What Do I Have to Gain?


I had no intention of blogging twice today, but this quote floated on my facebook feed and it really resonated with me.

I was able to make a rather radical change last year, when I worked very hard at incorporating exercise in my life. The very hardest thing about doing that was changing my overall mindset to crawl and scratch right over it and become someone I did not think I was. As I look back on it, I think, ya know, it wasn't so bad. I was able to do it and the positives of doing it certainly outweigh the negatives.

Starting to move my body and challenge my body was all new and the usual things I thought I was promised--weight loss being the number one--were not the things that happened or even motivated me!

That said, my extra weight still remains a problem for me and I realize when my trainer or anyone talks to me about making dietary changes, my reaction to this is deep in my core.
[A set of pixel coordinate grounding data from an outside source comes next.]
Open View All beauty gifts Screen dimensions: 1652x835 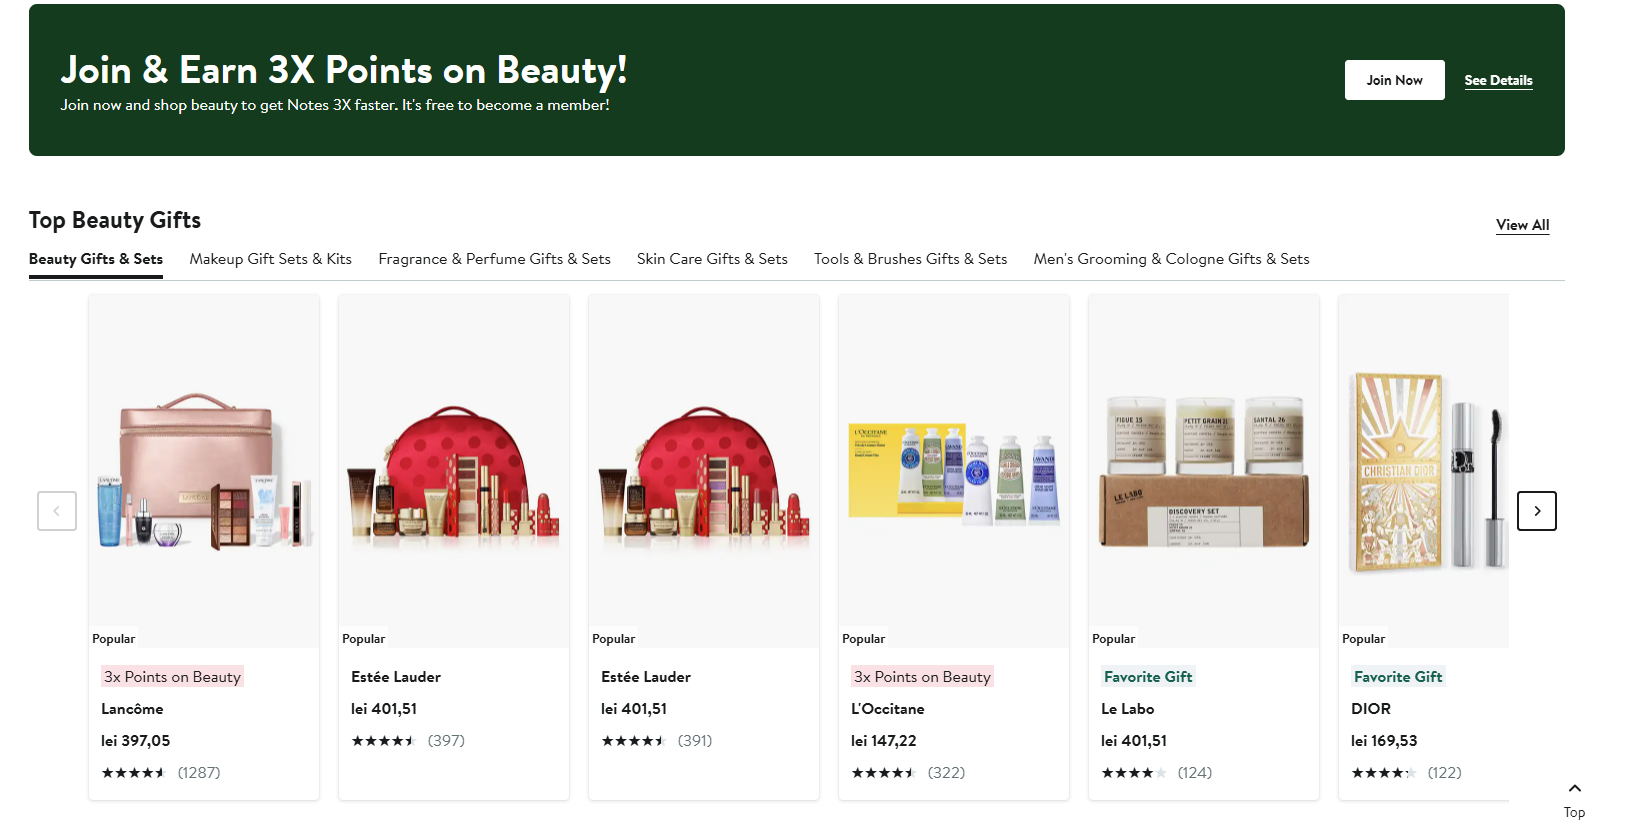(x=1522, y=225)
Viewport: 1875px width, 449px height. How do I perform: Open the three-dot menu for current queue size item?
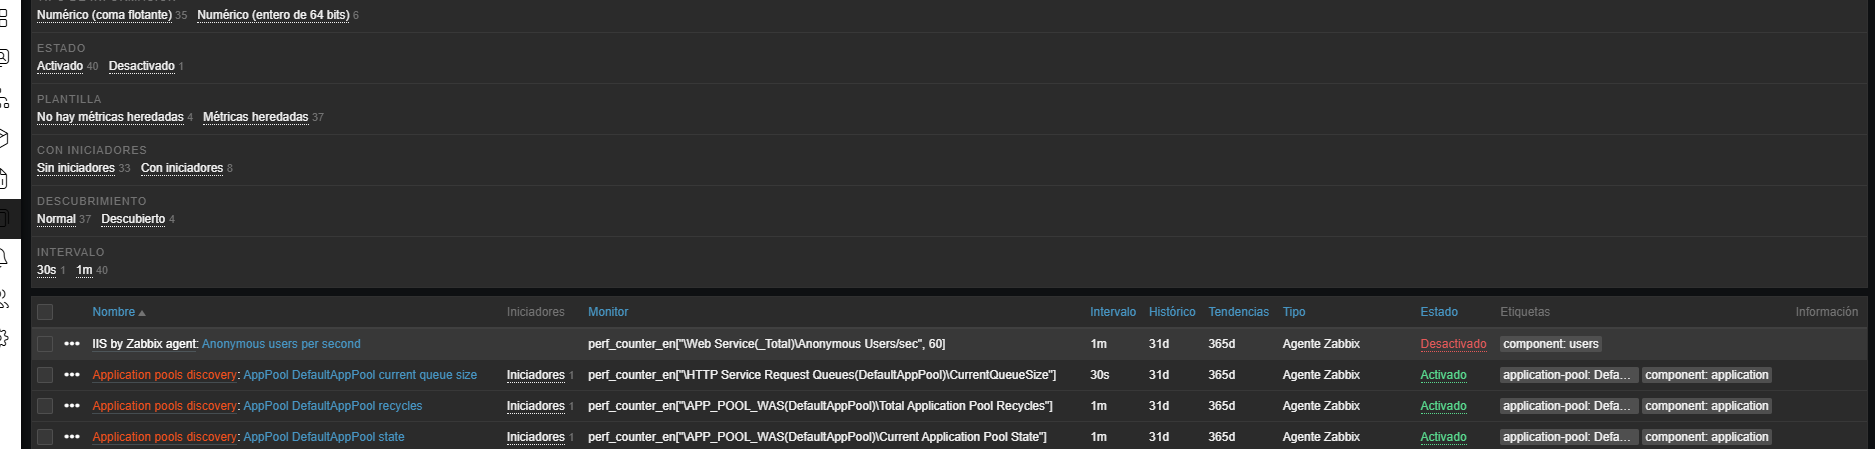point(71,375)

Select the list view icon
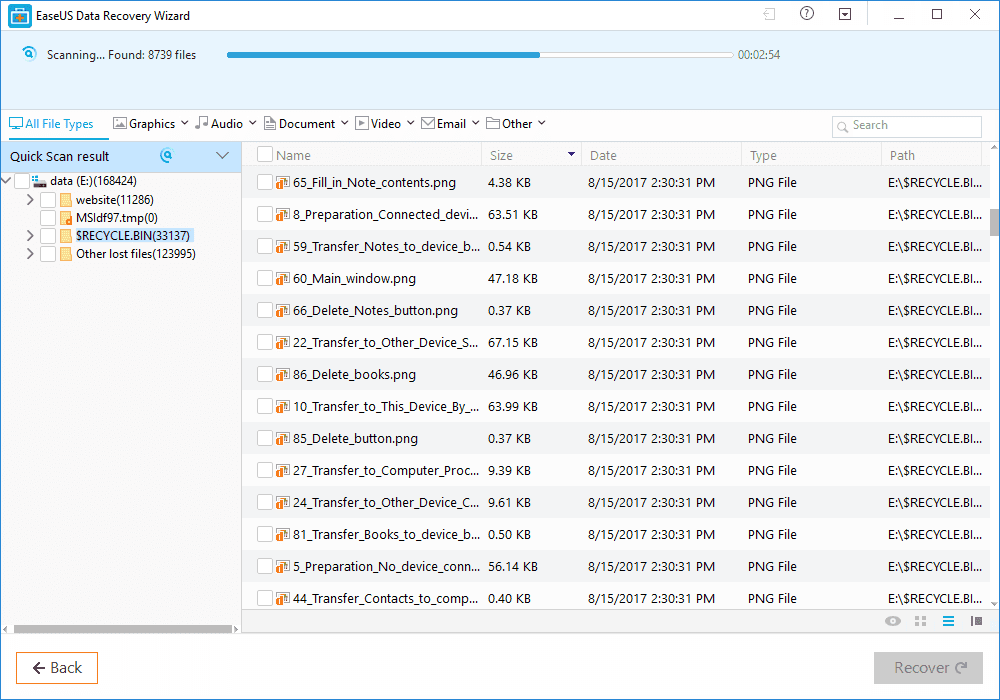click(x=948, y=621)
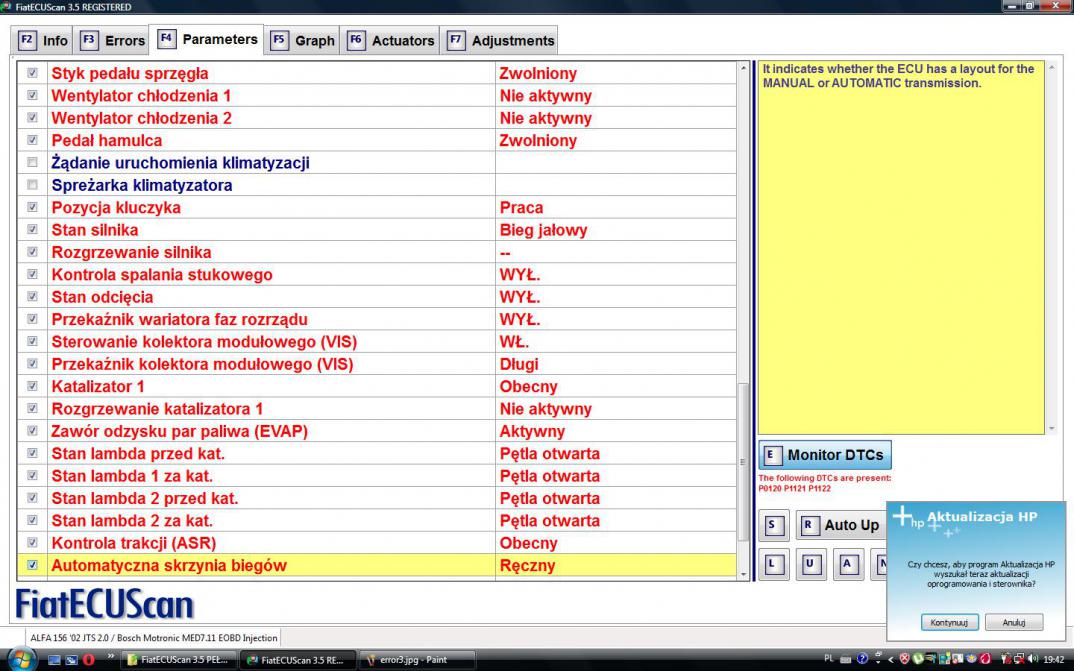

When I start hearing about low carbs, paleo, no sugar or any of those things, I react deeply. A couple of weeks ago when talking with my trainer, I didn't mention this, but the diet changes terrify me. I can't even explain it. I know that if I move toward healthier eating and lowering my intake to reduce my weight do not mean that I will never again eat a cheeseburger. Or pie. Or getting smashed on a really nice bottle of Pinot Noir. I know this. I know that I can live my life mostly eating sensibly with the occasional celebration. I have proof that this worked for me once.
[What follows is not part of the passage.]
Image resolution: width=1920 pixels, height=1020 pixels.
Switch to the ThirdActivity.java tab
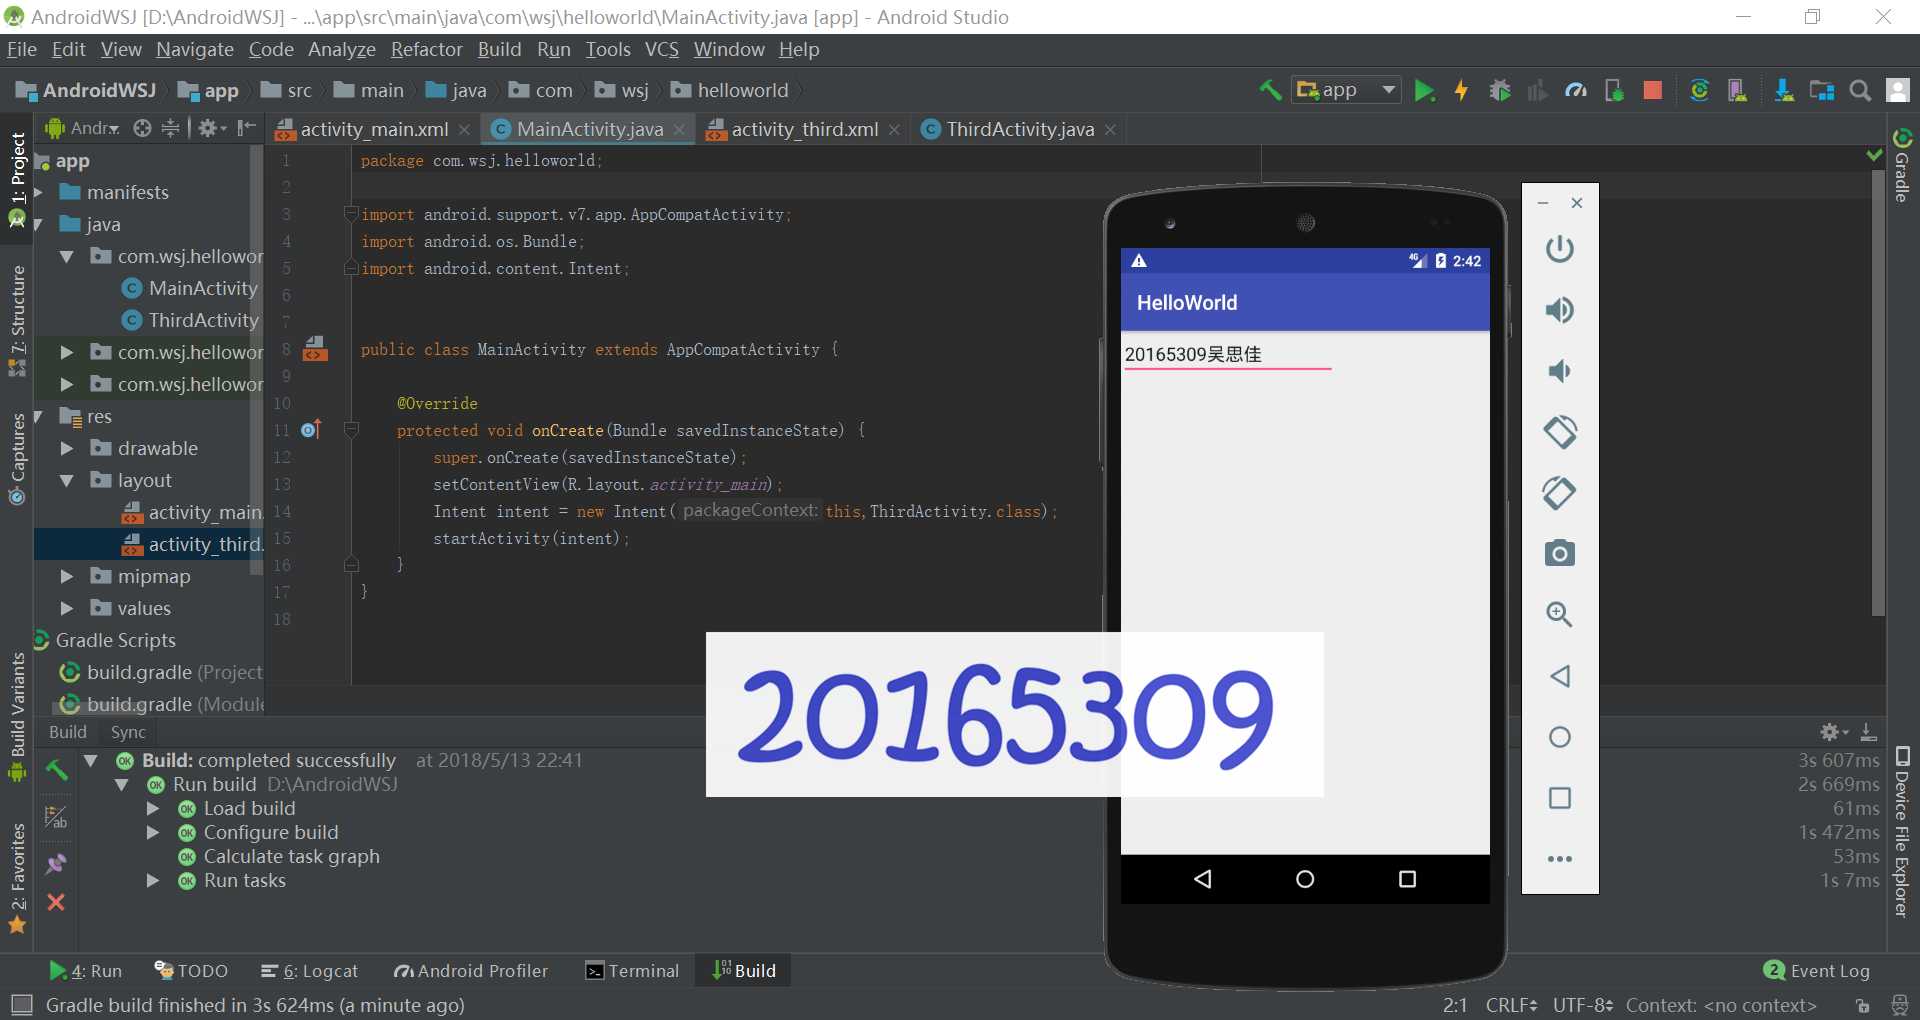pos(1019,129)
But, recently, I really locked into those feelings that well up. I don't want to be that person. That person who is healthy and obsessed with what's in stuff or how it will translate to the belly. I just don't.

However, why is that any worse than the internal voice that lives in my now? The one that hears the word "FAT" over and over and over and over and over in my head? The one that feels guilty after too much indulgence? The one that despite knowing that I don't need some crazy fatty, gross meal will still egg me on to do it? How is that any better?
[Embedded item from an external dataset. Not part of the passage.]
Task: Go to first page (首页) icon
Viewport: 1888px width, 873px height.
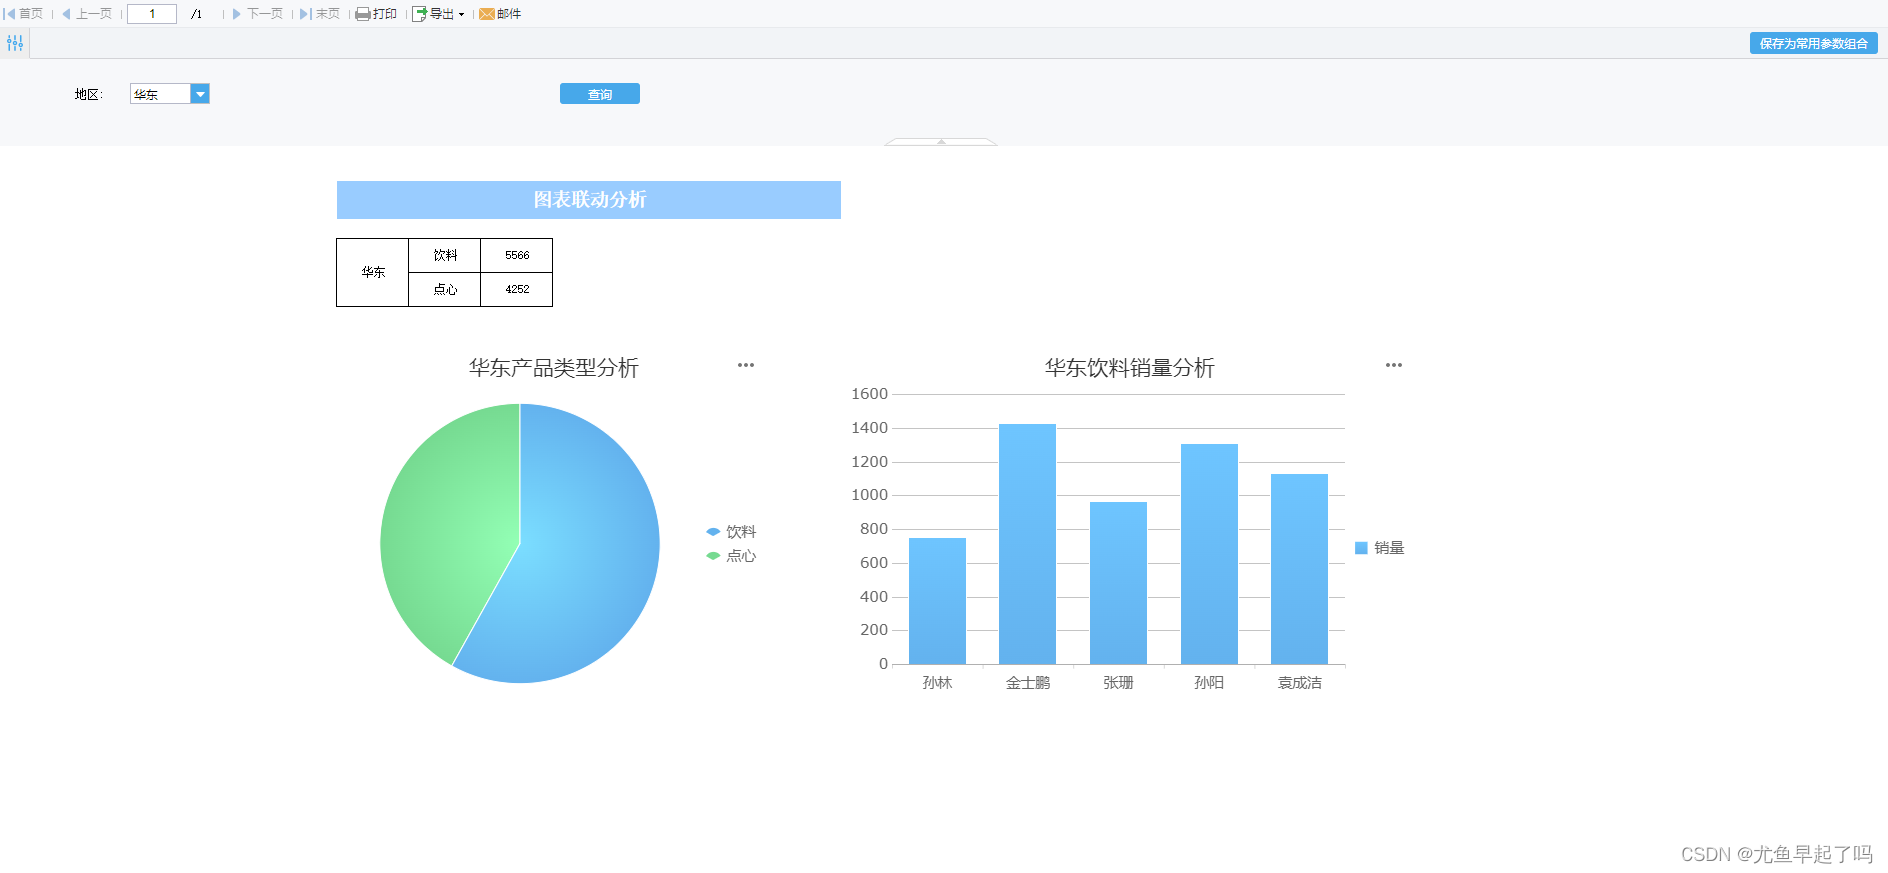Action: [10, 14]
Why do I obsess with what I need to give up?

******

So, let's think about this?

What do I have to give up to change my dietary habits?

1. Being able to just eat what I want when I want.
2. Unawareness (similar to #1).
3. I can't think of a third.

Basically, I give up being able to behave like an uncontrolled child!

I pretty much want to live like a middle-aged spoiled brat.

What do I have to gain by making a change to my dietary habits?

1. Losing weight.
2. Feeling better.
3. More control over what goes into my body.
4. Better day-to-day life.
5. Success
6. Less guilt when I do indulge because I will decide when that happens!